- _SOURCE PASSAGE_:
⟨
# Solved: Ad Hoc Network - cannot ping



## ccaffrey (Aug 15, 2007)

Hi,

Im trying to set up an ad-hoc network between 2 laptops running Windows XP. Im using the windows wireless network configuartion tool. Both laptops indicate that they are connected to the ad-hoc network with the same SSID. However I am unable to ping either laptop from the other. i get the message 'request timed out'.

If the laptops are connected to a wireless router access point, they can successfully communicate with each other. However, i need to get them to communicate in ad hoc mode for a college project.

Things I've tried so far:
- set the ip address manually to 192.168.1.100 & 192.168.1.101
- disabled windows firewall on both machines
- ensured there is no other other firewall software running on either machine
- checked their wireless card settings: IBSS channel number is 11 on both

Im still having the same issue however. Is there anything else anyone can suggest to solve this? Its really impportant for me to get this working so any help would be much appreciated


----------



## JohnWill (Oct 19, 2002)

There is some sort of firewall enabled if they're actually connected and can't ping. My guess is something is still not connected.
⟩
- _RECORDED INFORMATION_:
⟨
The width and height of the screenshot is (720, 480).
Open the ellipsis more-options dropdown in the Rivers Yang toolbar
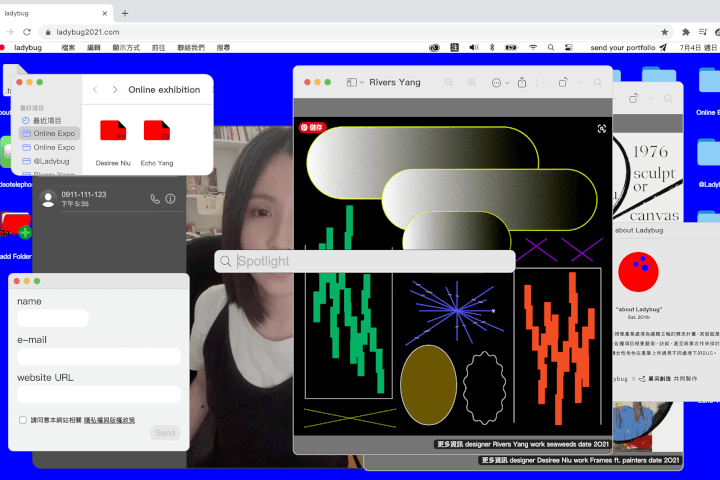500,82
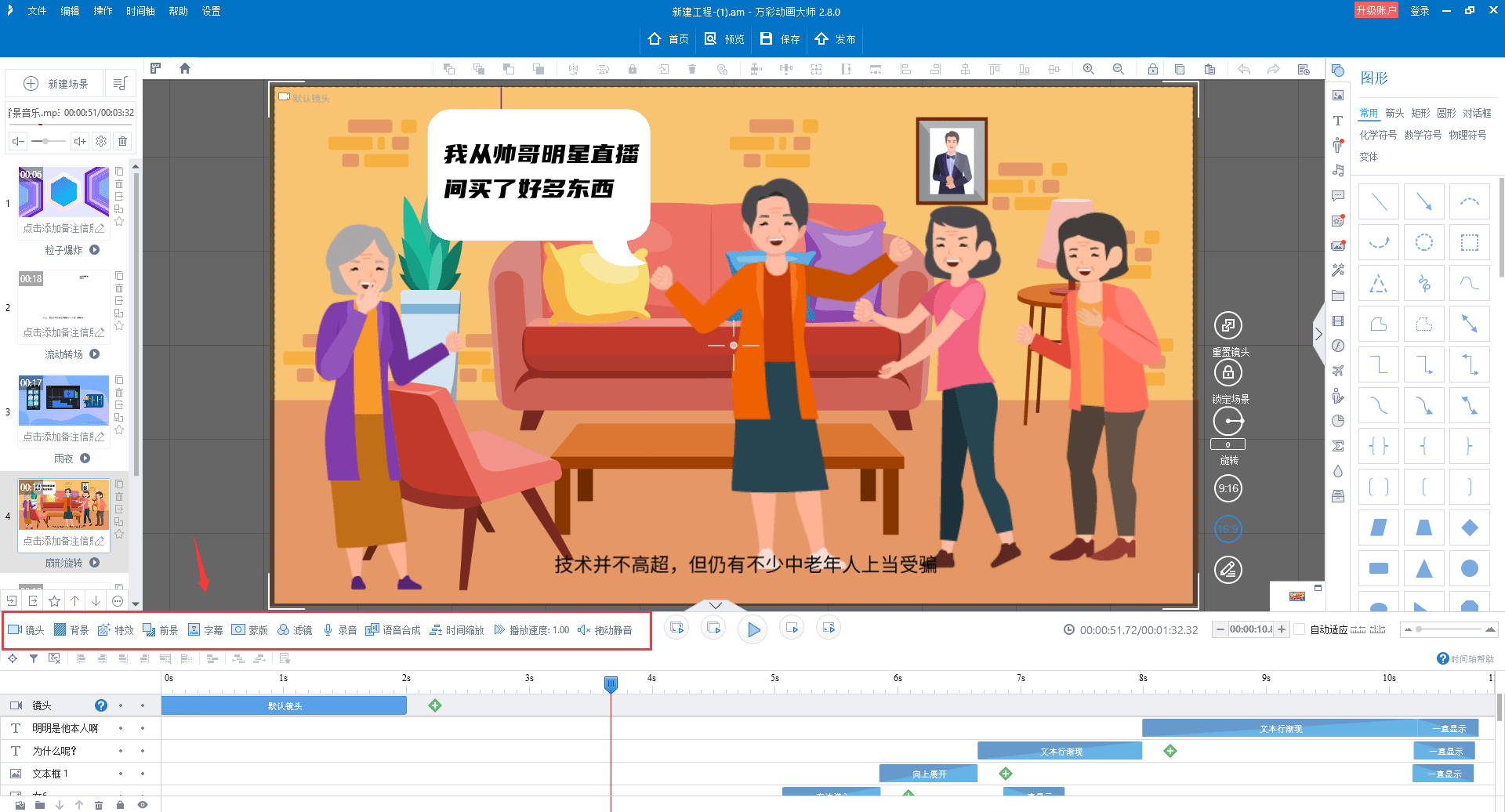Click the 滤镜 filter tool icon
This screenshot has width=1505, height=812.
point(295,630)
⟩
- _WHAT TO WORK ON_:
[a] In the ad hoc network thread, list every step the original poster reports having already tried.
[b] Extend the ad hoc network thread past its final reply.

- _THE REPLIES_:
[a]
- Set the IP addresses manually to 192.168.1.100 and 192.168.1.101
- Disabled Windows Firewall on both machines
- Ensured no other firewall software was running on either machine
- Checked the wireless card settings and confirmed the IBSS channel number is 11 on both

[b]
Have you turned off encryption, and configured the wireless client for Ad-Hoc connections only? Do you actually see the other machine and successfully connect to it?


----------



## ccaffrey (Aug 15, 2007)

Thanks JohnWill. I had encrtypion enabled. I had authentication set to Open so I guess i just overlooked the encryption setting

It works now anyways. Thanks again


----------



## JohnWill (Oct 19, 2002)

*You can mark your own threads solved using the thread tools at the top of the page in the upper right corner.©*


----------



## foreigner737 (Sep 18, 2007)

Hi Ccaffrey,

I have read your post completely and I can say I have exactly the same problem with pinging. 

I have been all the 4 steps through you also have been but could not get it work.
What was the last thing you have changed or set before the clients begin to ping each other?

Thank you for an answer.


----------



## ccaffrey (Aug 15, 2007)

hi,

in network settings, right click on your wireless connection and select properties. set network authentication to open and data encryption to disabled.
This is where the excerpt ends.